Problem description:
All lines that hold the string "agent" should be copied. Find them in the listing below.

Dataset extract:
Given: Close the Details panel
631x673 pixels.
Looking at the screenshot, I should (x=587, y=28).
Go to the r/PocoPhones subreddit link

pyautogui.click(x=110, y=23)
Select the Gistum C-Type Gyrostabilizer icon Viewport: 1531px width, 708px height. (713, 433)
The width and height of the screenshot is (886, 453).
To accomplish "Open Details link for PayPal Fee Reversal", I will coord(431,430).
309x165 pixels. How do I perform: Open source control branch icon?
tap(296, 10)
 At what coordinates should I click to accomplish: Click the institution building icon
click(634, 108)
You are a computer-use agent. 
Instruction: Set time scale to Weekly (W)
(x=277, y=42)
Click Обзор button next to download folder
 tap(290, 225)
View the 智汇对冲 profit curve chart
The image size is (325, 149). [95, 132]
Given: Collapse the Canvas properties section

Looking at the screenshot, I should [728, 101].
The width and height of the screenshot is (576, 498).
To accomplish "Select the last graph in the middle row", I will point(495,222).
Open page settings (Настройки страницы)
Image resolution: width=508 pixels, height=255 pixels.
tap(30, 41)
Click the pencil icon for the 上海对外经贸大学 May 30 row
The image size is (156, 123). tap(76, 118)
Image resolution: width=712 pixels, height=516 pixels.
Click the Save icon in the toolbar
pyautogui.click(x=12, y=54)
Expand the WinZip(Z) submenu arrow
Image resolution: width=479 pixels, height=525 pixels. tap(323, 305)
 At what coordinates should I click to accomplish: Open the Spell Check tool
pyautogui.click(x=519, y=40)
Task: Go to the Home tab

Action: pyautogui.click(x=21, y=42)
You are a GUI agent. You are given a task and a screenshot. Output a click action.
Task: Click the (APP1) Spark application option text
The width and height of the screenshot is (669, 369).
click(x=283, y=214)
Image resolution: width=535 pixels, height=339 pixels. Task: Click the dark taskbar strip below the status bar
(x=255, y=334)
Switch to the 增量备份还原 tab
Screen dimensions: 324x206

Final answer:
You are a computer-use agent. 
You are a GUI agent. You are given a task and a screenshot. Output a click action.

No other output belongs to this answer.